7 – Ultrassonografia na Endometriose
A ultrassonografia foi vista durante muito tempo como um exame pouco útil para endometriose, até que em 2003 começaram a surgir trabalhos demonstrando sua eficácia e valor quando realizada por profissional especialista na doença e com o preparo adequado para avaliação da doença. É essencial que o médico ginecologista que pede o exame ajude o ultrassonografista descrevendo os sintomas da paciente e o exame físico.
No brasil o protocolo mais adotado para a avaliação da endometriose com ultrassonografia consiste em Preparo intestinal com laxativos na véspera do exame e segue a seguinte sequência de avaliação ultrassonográfica: 1) Avaliação renal com transdutor abdominal 2) avaliação do diafragma direito com transdutor convexo abdominal 3) Avaliação pélvica com transdutor abdominal 4) avaliação da fossa ilíaca direita, esquerda e da parede abdominal com transdutor linear de alta resolução 5) Finalmente a avaliação da região do compartimento posterior com o transdutor vaginal usual.
Tendo em vista o acima, se você foi avaliada para endometriose sem preparo adequado e em um exame rápido e apenas vaginal, a chance de ter sido uma avaliação mal feita é enorme. O ultrassom transvaginal sem preparo tradicional não é um exame indicado no rastreio da endometriose. Se você possui sintomas típicos, continue sua investigação.

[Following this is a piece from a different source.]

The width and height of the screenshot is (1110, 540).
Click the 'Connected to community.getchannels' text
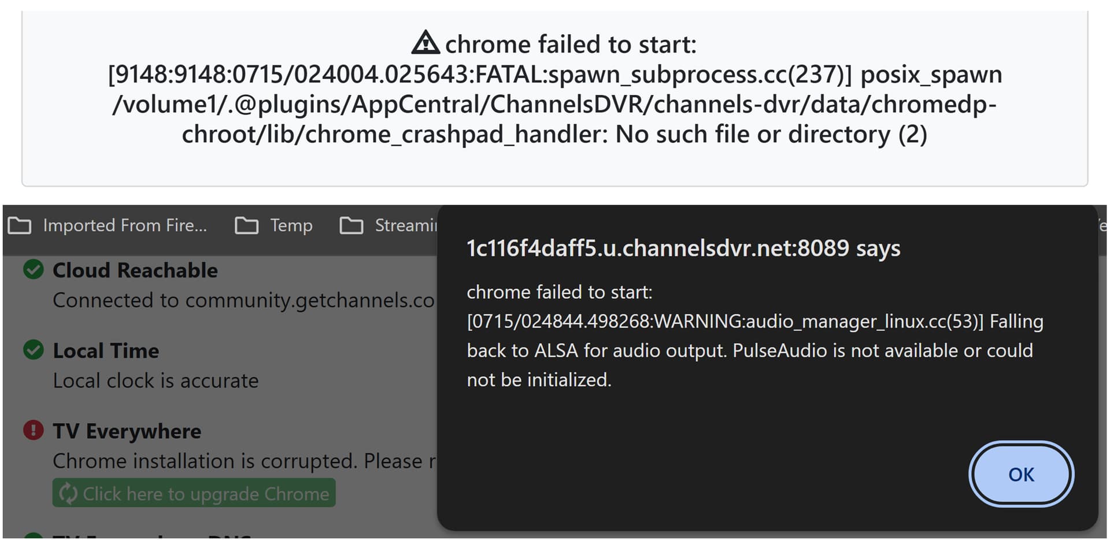[x=244, y=300]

A ultrassonografia, quando executada adequadamente, traz informações valiosas e em vários pontos é superior a ressonância magnética. Por exemplo, é mais eficiente em avaliar a infiltração das camadas intestinais e vaginais que a ressonância. Essas informações são importantes na decisão das melhores táticas cirúrgicas na abordagem das lesões nesses sítios.
É importante salientar que mesmo quando bem executado, tanto a ressonância quanto a ultrassonografia não tem boa acurácia nos casos de endometriose superficial. Se os sintomas forem típicos, a investigação deve ser continuada e a laparoscopia aventada.

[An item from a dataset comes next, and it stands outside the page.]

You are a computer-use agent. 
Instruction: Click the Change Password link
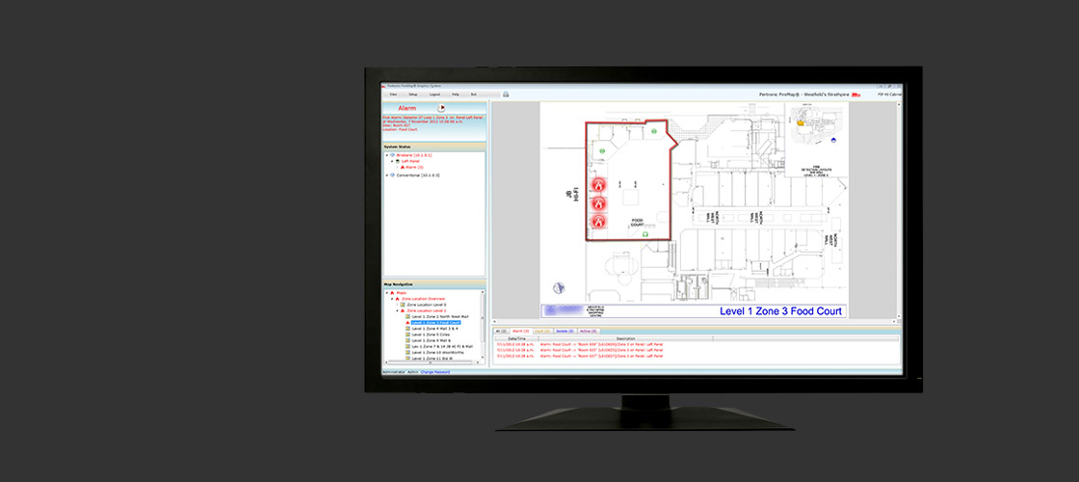coord(434,371)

8 – Ressonância na Endometriose
A ressonância magnética, junto com o ultrassom, faz parte da avaliação de imagem na endometriose. Foi o primeiro exame a ser usado de maneira protocolar na pesquisa da endometriose e um fator chave na valorização da doença. Apresenta vantagens e desvantagens quando compara ao ultrassom e assim como esse último é falha na avaliação das lesões superficiais de endometriose.
Aqui também é essencial que o médico ginecologista que pede o exame ajude o ultrassonografista descrevendo os sintomas da paciente e o exame físico. Aqui também é essencial o correto preparo para o exame e profissional radiologista habituado ao manejo da doença. O preparo comumente é realizado com laxativos e introdução de gel vaginal e retal para melhor avaliação da doença. Se você não fez um exame com preparo adequado, muito provavelmente o resultado apresentará inconsistências.
A principal vantagem da ressonância é na avaliação das lesões ovarianas, conseguindo ter uma maior acurácia na definição da localização das lesões assim como diferenciação nos casos de malignidade. A combinação de suas avaliações com gadolíneo em diferentes sinais permite avaliar com precisão tecidos que possuem agua e estroma como o ovário.